Task to carry out:
When the line containing "Image resolution: width=727" is reached, begin reproducing lines exactly and continue through the last line of the records below.

Data extract:
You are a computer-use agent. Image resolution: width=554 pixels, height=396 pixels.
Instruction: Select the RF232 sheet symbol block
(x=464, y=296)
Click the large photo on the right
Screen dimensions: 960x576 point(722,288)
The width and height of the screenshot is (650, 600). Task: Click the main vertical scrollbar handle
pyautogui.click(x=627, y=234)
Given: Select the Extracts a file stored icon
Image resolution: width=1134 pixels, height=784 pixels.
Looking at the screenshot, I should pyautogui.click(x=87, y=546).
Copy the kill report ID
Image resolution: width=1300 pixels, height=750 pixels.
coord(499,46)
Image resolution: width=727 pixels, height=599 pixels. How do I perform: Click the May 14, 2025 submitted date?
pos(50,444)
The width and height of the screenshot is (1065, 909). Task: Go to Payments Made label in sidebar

Response:
Image resolution: width=727 pixels, height=599 pixels. How do I perform: Click the May 14, 2025 submitted date?
pos(50,444)
The width and height of the screenshot is (1065, 909). Task: Go to Payments Made label in sidebar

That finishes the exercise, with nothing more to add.